PROBLEM:
The expected output is a copy of every line in the records with the string "computer".

-- DATA RECORDS follows --

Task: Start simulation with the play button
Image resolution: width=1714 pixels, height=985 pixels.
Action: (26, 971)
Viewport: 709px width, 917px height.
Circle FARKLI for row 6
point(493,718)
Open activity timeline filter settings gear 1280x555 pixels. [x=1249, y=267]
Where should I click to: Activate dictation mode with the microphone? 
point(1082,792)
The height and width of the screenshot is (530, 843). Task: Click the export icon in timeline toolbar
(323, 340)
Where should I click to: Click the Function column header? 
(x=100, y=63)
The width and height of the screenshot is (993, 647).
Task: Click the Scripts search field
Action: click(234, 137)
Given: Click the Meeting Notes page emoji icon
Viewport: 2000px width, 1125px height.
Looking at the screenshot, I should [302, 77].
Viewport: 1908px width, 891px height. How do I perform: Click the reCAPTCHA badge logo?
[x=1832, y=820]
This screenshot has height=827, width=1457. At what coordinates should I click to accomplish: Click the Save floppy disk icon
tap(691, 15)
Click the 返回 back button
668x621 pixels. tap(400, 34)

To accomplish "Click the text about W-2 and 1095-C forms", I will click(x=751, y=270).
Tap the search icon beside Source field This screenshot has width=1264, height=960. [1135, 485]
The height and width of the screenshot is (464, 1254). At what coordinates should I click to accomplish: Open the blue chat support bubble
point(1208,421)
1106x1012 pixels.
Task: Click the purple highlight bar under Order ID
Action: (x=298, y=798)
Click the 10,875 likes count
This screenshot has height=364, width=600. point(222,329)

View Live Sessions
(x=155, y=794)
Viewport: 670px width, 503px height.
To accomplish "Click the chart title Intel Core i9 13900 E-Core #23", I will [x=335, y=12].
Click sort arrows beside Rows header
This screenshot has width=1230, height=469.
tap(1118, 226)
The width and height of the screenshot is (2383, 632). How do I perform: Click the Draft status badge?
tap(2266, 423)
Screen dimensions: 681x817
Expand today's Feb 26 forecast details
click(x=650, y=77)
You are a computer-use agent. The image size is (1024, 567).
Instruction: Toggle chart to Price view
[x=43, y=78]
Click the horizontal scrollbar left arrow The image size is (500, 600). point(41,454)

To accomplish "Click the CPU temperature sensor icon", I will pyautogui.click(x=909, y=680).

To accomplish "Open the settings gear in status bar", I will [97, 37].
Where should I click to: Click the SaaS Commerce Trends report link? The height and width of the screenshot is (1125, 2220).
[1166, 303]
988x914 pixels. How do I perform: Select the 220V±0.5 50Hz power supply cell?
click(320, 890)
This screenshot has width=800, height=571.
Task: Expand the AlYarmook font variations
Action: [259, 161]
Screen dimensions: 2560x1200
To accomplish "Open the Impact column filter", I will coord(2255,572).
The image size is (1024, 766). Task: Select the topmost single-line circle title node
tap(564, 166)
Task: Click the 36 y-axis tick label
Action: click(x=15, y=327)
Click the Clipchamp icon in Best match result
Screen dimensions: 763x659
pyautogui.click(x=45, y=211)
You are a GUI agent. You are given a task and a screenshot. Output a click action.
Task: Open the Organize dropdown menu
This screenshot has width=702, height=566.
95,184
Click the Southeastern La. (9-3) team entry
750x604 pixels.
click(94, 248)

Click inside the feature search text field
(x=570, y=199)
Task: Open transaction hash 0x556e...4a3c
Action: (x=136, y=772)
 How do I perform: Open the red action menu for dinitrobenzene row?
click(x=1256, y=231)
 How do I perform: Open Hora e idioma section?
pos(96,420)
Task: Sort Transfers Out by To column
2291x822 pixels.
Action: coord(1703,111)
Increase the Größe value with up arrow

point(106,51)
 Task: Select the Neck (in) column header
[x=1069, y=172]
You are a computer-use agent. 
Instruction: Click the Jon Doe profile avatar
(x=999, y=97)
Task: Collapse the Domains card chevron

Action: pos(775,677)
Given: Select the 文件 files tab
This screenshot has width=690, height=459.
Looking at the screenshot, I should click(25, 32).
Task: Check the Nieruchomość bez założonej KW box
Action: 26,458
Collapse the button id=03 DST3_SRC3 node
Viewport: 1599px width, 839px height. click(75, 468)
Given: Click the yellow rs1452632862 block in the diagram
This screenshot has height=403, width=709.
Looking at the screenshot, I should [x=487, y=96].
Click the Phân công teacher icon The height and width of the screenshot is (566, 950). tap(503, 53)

-- DATA RECORDS concluded --

EXERCISE RESULT:
You are a computer-use agent. The image size is (1024, 567).
You are a computer-use agent. 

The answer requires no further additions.